• [Problems to solve]:
[A] List the three numbered headings in the ADHD fact sheet.
[B] Decide whether each statement agrees with the ADHD fact sheet: (i) In 2011 the Centers for Disease Control and Prevention reported that 9.5% of U.S. children had ever been diagnosed with ADHD. (ii) Girls are diagnosed with ADHD more often than boys. (iii) One test is enough to confirm that a person has ADHD. Answer yes or no for each, and quote the words from the fact sheet that decide it.
[C] Repeat word for word the stretch of the ADHD fact sheet from "ADHD is a non-discriminatory" through "some people don’t.".

• [Provided passage]:
By the ADHD Awareness Month Coalition
1) ADHD is Real.
Nearly every mainstream medical, psychological, and educational organization in the United States long ago concluded that Attention-Deficit/Hyperactivity Disorder (ADHD) is a real, brain-based medical disorder. These organizations also concluded that children and adults with ADHD benefit from appropriate treatment. (1, 2, 3, 4, 5, 6, 7)
2) ADHD is a Common, Non-Discriminatory Disorder.
ADHD is a non-discriminatory disorder affecting people of every age, gender, IQ, religious and socio-economic background. In 2011, the Centers for Disease Control and Prevention reported that the percentage of children in the United States who have ever been diagnosed with ADHD is now 9.5%.(8) Boys are diagnosed two to three times as often as girls. Among adults, the Harvard/NIMH National Comorbidity Survey Replication found 4.4% percent of adults, ages 18-44 in the United States, experience symptoms of ADHD and some disability.(9) ADHD, AD/HD, and ADD all refer to the same disorder. The only difference is that some people have hyperactivity and some people don’t.
3) Diagnosing ADHD is a complex process.
In order for a diagnosis of ADHD to be considered, the person must exhibit a large number of symptoms, demonstrate significant problems with daily life in several major life areas (work, school, or friends), and have had the symptoms for a minimum of six months. To complicate the diagnostic process, many of the symptoms look like extreme forms of normal behavior. Additionally, a number of other conditions resemble ADHD. Therefore, other possible causes of the symptoms must be taken into consideration before reaching a diagnosis of ADHD. What makes ADHD different from other conditions is that the symptoms are excessive, pervasive, and persistent. That is, behaviors are more extreme, show up in multiple settings, and continue showing up throughout life. No single test will confirm that a person has ADHD. Instead, diagnosticians rely on a variety of tools, the most important of which is information about the person and his or her behavior and environment. If the person meets all of the criteria for ADHD, (10, 11) he or she will be diagnosed with the disorder.

• [Supplied data]:
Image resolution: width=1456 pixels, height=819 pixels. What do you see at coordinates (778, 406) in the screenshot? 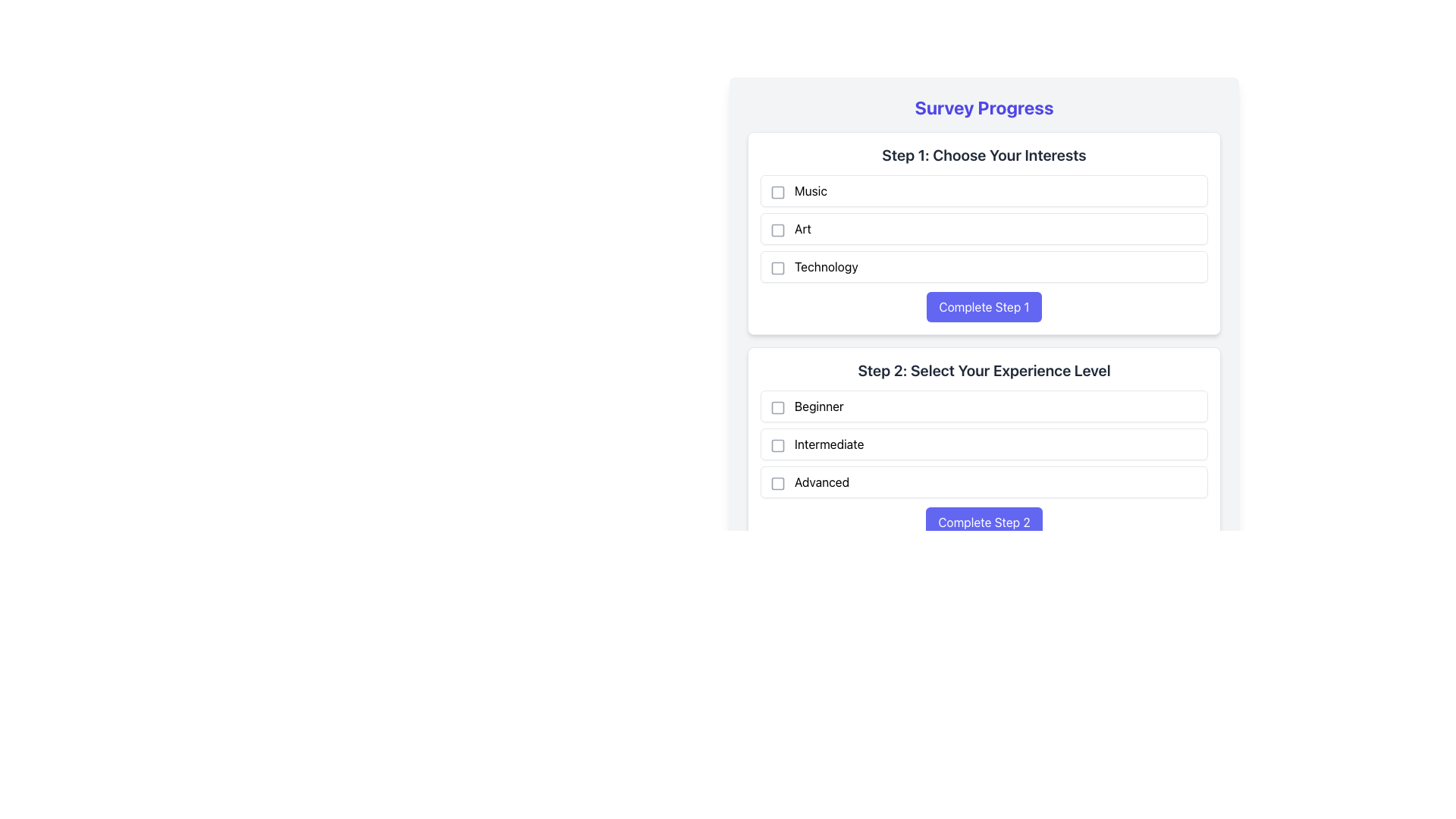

• [Outputs in order]:
[A]
1) ADHD is Real.
2) ADHD is a Common, Non-Discriminatory Disorder.
3) Diagnosing ADHD is a complex process.

[B]
(i) Yes: "In 2011, the Centers for Disease Control and Prevention reported that the percentage of children in the United States who have ever been diagnosed with ADHD is now 9.5%."
(ii) No: "Boys are diagnosed two to three times as often as girls."
(iii) No: "No single test will confirm that a person has ADHD."

[C]
ADHD is a non-discriminatory disorder affecting people of every age, gender, IQ, religious and socio-economic background. In 2011, the Centers for Disease Control and Prevention reported that the percentage of children in the United States who have ever been diagnosed with ADHD is now 9.5%.(8) Boys are diagnosed two to three times as often as girls. Among adults, the Harvard/NIMH National Comorbidity Survey Replication found 4.4% percent of adults, ages 18-44 in the United States, experience symptoms of ADHD and some disability.(9) ADHD, AD/HD, and ADD all refer to the same disorder. The only difference is that some people have hyperactivity and some people don’t.